Это можно выразить иначе. Именно, для платонизма нет апофатики, которая не была бы символизмом и пластикой, т. е. оптически–осязательным изваянием. И нет для него никакого явления символа, оформления, которое бы не таило под собой апофатическую глубину. Тут символизм резко расходится со всякой метафизикой, для которой существует или только один апофатизм и явления ничего не проявляют (типичный образец — Кант с его теорией непознаваемых «вещей–в–себе» и субъективно обусловленных «явлений»), или только одни явления, не содержащие никакой апофатической глубины (материализм и позитивизм). Символизм есть и апофатизм и катафатизм одновременно.
12. Однако тот пункт в учении Платона об идеях, к которому мы сейчас переходим, быть может, является наименее понятым и понимаемым; и здесь больше всего было всяких абстрагирований, интерпретаций и искажений.
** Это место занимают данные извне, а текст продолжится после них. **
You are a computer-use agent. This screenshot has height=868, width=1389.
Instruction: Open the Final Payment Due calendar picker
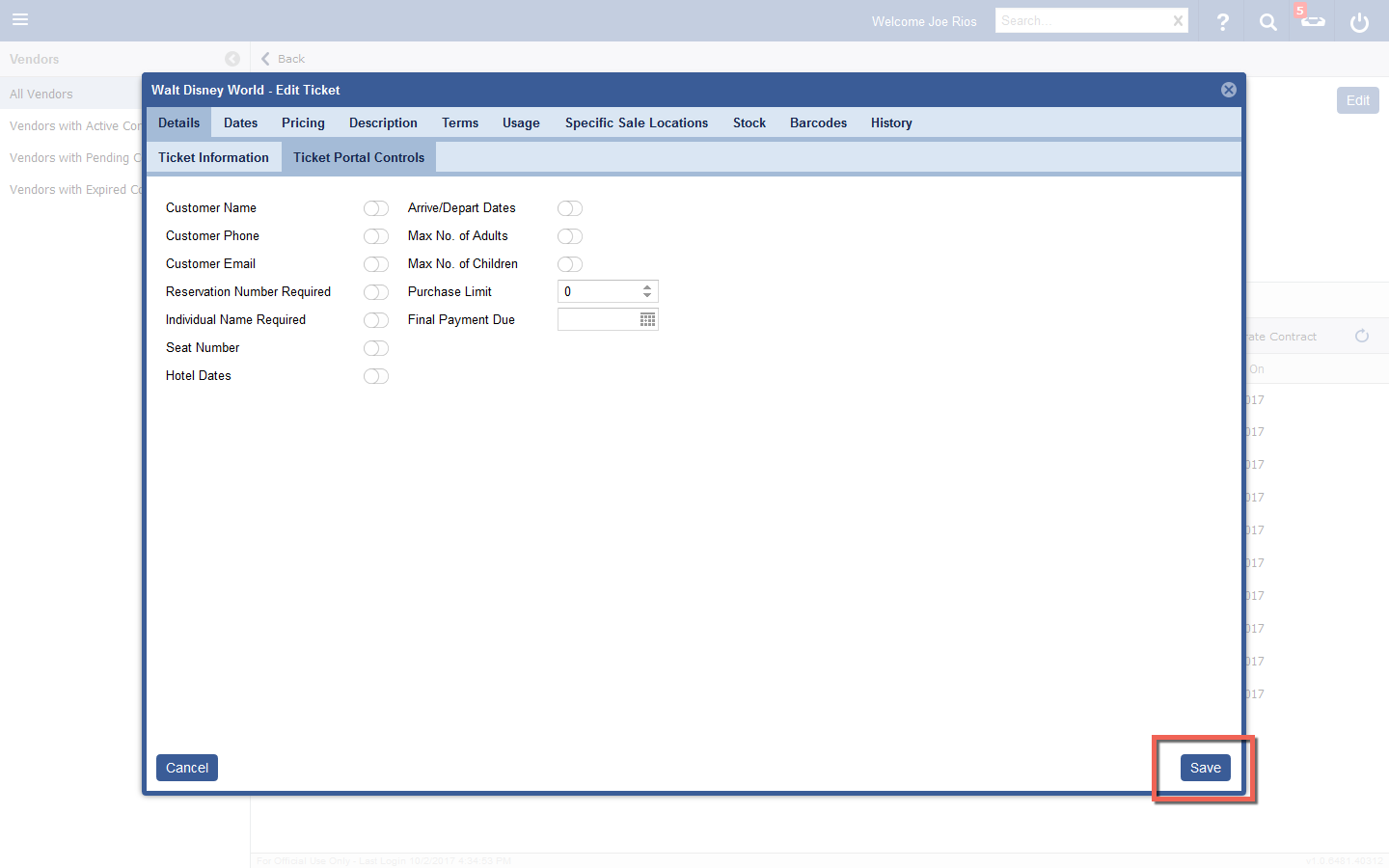[647, 320]
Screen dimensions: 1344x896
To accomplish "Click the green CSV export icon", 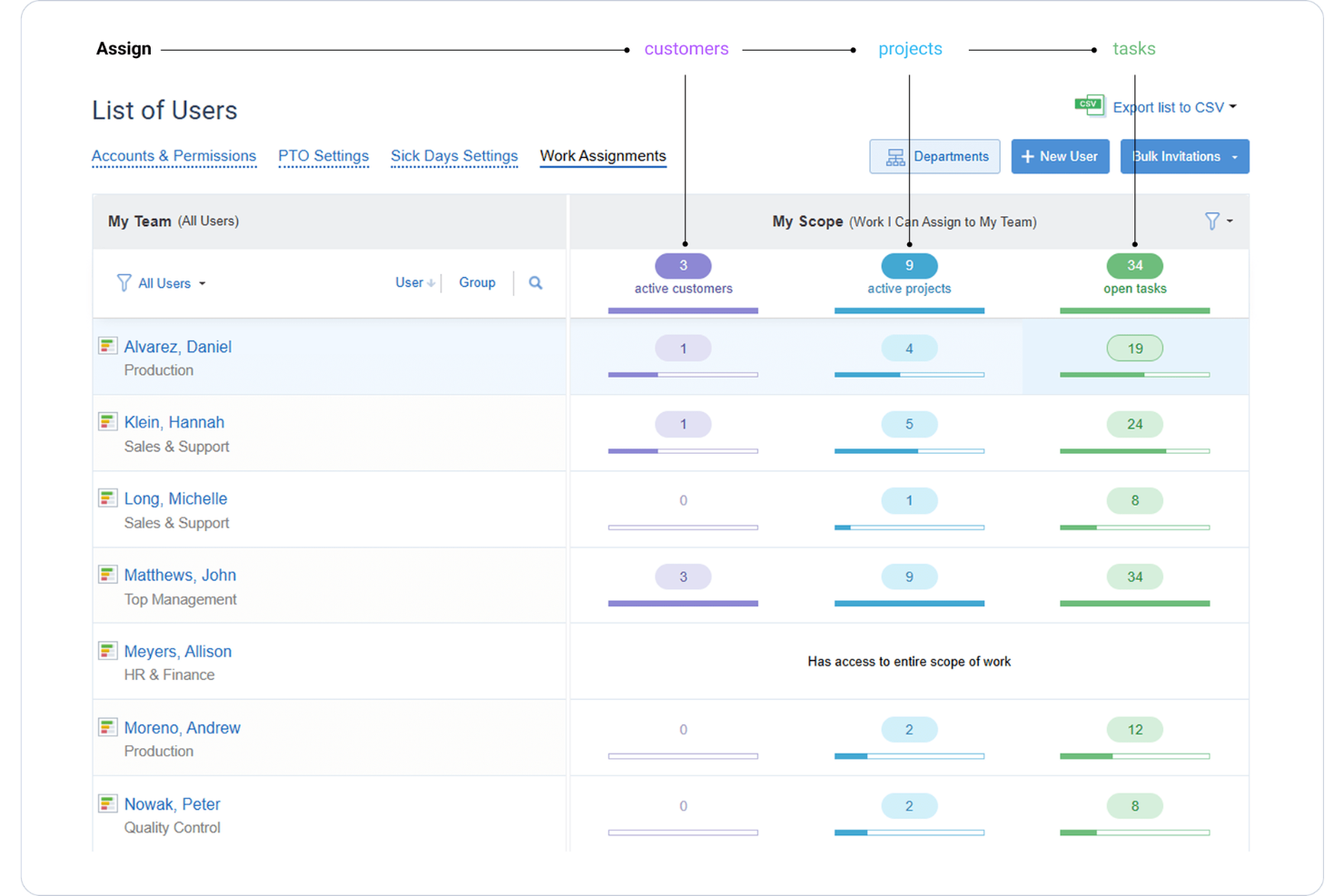I will tap(1089, 105).
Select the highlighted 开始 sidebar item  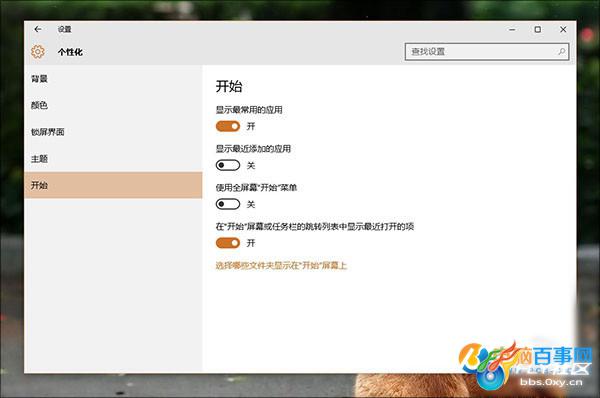click(x=113, y=185)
Это — его учение о любви. Само по себе учение о любви, конечно, ничего особенного не представляет. То, что она трактована здесь как синтезирование вечного и временного, есть специфическая принадлежность символизма, не античного, но всякого. Однако всякий непредубежденный читатель «Федра» и «Пира» поражается некоторыми чрезвычайно странными обстоятельствами, которые пропускает мимо ушей только очень и очень невыразительный историко–философский вкус. Учение Платона о любви христианизировано до того, что в нем уже ровно ничего не осталось языческого и греческого. А романтики всех стран и эпох до того превознесли и спиритуализировали платоновский Эрос, что он потерял решительно всякий античный стиль; и его можно было вставлять и в Евангелие, и в свое собственное, романтическое вероисповедание. Все это основано на полном отсутствии историко–философского вкуса, на полном искажении исторического чутья и способности видеть непосредственный лик и стиль философа. Безусловно, каждый из нас, впервые читающий «Федра» и «Пир», изумляется тому, что там написано. Вместо христианства и романтизма мы находим там вещи, способные шокировать самый развращенный вкус. Рассуждения и чувства по по–воду гомосексуальной любви дани тут с такой неприкрытой страстностью и заинтересованностью, с такой поэтической выразительностью, что только глухие и слепые могут этого не замечать. Конечно, все замечают, и всякий видит. Но предрассудки так велики и привычка христианизировать и романтизировать Платона настолько въелась в плоть и кровь исследователей и не–исследователей, что мы, вопреки своему непосредственному чувству и с великим смущением в уме и в душе, все же продолжаем характеризовать Платона теми же христиански–спиритуалистическими похвалами.
Я предлагаю похвалы оставить в стороне, по крайней мере на время, и заняться анализом самого стиля этого философствования о любви, связавши его с общим учением Платона об идеях. Почему Платону понадобилась вся эта мистическая педерастия и какими внутренними импульсами он был к этому побуждаем? К какому типу должно относиться его учение об идеях, чтобы фактически и практически опираться на педерастию и гомосексуализм? Тут–то я выскажу соображение, которое, насколько мне известно, впервые связывает педерастию с учением об идеях в последнем существе и значимости того и другого.